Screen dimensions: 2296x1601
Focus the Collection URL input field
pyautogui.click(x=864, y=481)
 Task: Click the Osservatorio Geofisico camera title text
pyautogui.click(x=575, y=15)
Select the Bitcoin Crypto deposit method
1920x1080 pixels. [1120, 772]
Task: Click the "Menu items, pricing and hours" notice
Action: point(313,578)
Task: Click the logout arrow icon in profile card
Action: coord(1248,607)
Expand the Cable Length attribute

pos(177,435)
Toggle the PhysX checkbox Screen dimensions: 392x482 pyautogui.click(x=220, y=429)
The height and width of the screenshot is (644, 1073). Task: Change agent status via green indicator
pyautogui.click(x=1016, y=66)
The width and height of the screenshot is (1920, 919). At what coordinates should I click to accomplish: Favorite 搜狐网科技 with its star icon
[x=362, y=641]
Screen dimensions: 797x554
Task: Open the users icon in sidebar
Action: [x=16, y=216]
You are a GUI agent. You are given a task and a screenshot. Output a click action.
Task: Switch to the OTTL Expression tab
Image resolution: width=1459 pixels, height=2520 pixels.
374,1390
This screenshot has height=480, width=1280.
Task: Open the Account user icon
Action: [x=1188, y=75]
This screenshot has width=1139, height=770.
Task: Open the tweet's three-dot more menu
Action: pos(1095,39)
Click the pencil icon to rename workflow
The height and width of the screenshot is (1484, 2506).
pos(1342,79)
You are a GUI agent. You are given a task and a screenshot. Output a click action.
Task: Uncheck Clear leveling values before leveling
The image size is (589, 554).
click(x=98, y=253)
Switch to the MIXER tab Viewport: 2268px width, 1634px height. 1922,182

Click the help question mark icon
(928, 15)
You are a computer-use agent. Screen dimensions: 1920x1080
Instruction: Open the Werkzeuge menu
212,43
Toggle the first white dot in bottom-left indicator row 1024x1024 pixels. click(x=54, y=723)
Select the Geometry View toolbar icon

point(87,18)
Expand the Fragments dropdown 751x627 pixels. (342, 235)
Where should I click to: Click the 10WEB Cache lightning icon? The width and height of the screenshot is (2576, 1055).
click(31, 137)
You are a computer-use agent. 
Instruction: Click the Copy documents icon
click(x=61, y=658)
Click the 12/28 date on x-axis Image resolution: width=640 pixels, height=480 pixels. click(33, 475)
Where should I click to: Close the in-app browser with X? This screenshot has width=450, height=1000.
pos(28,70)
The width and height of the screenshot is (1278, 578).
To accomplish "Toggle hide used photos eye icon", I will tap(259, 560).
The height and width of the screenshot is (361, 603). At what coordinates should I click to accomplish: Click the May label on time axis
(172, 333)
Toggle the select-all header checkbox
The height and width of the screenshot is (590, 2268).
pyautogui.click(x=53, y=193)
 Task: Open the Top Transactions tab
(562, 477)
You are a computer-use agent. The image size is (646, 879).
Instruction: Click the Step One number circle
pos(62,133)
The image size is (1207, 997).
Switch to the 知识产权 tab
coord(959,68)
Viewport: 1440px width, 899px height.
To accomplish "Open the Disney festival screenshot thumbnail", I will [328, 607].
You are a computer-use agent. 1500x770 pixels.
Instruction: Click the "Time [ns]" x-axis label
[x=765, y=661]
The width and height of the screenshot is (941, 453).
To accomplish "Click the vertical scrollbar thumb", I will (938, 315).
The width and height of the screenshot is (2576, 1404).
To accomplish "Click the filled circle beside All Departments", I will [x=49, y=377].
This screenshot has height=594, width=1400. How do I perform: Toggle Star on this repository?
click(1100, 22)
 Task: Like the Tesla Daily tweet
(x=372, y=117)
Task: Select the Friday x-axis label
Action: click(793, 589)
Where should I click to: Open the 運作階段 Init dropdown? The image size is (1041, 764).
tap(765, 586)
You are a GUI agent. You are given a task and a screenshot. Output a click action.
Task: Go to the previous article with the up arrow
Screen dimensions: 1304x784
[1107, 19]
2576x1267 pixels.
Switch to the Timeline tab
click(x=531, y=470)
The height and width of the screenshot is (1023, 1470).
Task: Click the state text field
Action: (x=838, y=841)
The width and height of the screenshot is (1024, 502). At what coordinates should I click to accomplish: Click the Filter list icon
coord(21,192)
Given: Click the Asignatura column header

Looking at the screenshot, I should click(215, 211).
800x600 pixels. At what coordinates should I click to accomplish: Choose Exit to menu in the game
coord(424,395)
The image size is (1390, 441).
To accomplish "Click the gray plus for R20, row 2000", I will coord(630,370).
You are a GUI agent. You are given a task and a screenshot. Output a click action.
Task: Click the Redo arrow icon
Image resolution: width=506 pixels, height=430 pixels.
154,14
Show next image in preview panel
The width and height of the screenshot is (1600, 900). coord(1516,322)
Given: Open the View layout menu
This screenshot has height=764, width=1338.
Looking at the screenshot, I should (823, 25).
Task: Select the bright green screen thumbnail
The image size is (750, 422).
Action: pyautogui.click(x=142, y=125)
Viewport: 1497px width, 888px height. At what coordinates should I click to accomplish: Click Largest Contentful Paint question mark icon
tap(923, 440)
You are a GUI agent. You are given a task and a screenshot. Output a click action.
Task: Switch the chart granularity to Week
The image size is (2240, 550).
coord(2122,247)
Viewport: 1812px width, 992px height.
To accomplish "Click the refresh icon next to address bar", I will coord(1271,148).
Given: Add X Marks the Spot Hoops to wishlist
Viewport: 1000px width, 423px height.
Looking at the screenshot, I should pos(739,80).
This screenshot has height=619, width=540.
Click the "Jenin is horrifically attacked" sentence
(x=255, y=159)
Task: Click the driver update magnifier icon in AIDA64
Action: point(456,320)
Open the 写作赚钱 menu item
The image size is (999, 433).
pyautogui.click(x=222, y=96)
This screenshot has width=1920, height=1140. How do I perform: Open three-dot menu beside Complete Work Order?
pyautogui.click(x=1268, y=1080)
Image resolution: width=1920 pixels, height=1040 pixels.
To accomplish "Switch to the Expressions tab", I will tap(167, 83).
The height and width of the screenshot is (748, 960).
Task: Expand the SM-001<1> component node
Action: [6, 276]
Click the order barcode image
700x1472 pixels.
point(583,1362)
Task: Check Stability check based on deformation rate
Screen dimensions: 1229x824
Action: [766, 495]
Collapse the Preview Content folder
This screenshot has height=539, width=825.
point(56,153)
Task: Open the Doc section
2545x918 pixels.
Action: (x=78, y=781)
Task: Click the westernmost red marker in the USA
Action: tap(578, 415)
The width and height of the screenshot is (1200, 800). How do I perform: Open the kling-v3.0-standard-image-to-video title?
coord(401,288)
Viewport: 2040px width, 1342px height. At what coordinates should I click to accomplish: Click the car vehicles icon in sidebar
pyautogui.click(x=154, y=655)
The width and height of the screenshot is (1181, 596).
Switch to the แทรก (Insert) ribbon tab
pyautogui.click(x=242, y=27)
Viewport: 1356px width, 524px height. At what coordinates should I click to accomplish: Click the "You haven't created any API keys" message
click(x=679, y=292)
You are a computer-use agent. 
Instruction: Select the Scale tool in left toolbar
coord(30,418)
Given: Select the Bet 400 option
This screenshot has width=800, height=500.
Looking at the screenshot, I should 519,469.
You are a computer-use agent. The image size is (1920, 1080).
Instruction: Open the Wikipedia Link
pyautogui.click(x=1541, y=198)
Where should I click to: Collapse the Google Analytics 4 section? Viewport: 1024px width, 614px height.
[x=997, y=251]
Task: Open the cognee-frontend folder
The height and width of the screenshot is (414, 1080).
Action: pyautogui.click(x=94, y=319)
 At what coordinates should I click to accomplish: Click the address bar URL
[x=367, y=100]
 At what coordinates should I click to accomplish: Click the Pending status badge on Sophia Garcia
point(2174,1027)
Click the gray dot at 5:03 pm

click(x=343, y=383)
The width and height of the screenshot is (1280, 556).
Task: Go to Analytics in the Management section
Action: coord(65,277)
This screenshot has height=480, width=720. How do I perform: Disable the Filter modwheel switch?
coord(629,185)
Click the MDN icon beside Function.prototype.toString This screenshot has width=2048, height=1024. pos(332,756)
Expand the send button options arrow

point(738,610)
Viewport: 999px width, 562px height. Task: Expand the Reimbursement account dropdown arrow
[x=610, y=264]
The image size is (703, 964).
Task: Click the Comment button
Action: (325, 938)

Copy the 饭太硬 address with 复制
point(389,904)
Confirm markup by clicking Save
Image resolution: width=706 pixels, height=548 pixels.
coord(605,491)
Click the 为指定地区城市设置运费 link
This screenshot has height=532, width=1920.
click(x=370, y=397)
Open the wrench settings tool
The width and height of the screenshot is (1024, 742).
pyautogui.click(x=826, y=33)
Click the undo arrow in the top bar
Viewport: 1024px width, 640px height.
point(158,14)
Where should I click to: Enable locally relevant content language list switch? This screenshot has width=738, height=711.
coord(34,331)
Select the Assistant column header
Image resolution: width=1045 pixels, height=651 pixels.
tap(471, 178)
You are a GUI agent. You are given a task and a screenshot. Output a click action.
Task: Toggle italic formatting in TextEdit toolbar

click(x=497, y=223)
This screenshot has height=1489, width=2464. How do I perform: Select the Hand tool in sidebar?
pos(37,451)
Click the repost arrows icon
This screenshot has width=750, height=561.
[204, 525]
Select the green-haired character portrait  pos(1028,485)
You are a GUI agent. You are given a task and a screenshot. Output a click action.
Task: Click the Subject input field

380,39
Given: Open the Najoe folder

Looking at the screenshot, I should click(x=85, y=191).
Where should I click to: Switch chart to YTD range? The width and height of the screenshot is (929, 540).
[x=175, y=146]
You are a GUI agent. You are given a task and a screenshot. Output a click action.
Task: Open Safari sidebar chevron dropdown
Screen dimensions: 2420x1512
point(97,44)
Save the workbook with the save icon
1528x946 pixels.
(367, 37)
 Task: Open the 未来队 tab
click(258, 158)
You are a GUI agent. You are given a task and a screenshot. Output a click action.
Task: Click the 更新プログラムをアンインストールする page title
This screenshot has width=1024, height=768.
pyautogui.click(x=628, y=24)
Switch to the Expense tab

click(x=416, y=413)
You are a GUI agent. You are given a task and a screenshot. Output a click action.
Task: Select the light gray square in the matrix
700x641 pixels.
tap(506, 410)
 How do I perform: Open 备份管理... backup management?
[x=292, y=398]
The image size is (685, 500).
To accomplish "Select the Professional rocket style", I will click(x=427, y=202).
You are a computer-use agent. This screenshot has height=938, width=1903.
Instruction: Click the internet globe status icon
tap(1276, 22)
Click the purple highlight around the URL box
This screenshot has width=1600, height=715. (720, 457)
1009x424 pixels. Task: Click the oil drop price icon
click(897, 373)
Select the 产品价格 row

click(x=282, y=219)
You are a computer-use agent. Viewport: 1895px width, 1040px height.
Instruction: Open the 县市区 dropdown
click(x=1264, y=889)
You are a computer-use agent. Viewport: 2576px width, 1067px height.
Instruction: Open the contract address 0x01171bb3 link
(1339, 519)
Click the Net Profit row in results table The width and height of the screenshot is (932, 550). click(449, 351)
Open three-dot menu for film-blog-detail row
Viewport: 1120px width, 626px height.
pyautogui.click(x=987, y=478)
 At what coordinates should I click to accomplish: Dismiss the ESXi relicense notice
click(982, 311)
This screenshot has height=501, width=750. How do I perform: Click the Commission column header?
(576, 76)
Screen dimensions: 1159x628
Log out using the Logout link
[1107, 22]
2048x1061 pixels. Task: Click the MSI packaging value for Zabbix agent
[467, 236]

▶ **GOAL OF THE EXERCISE**
Reproduce, unchanged, the part of the lines above that opens with the line containing "Task: Select the bright" and closes with the line containing "coord(2122,247)", both of those lines included.

▶ **RESULT OF THE TASK**
Task: Select the bright green screen thumbnail
The image size is (750, 422).
Action: pyautogui.click(x=142, y=125)
Viewport: 1497px width, 888px height. At what coordinates should I click to accomplish: Click Largest Contentful Paint question mark icon
tap(923, 440)
You are a GUI agent. You are given a task and a screenshot. Output a click action.
Task: Switch the chart granularity to Week
The image size is (2240, 550).
coord(2122,247)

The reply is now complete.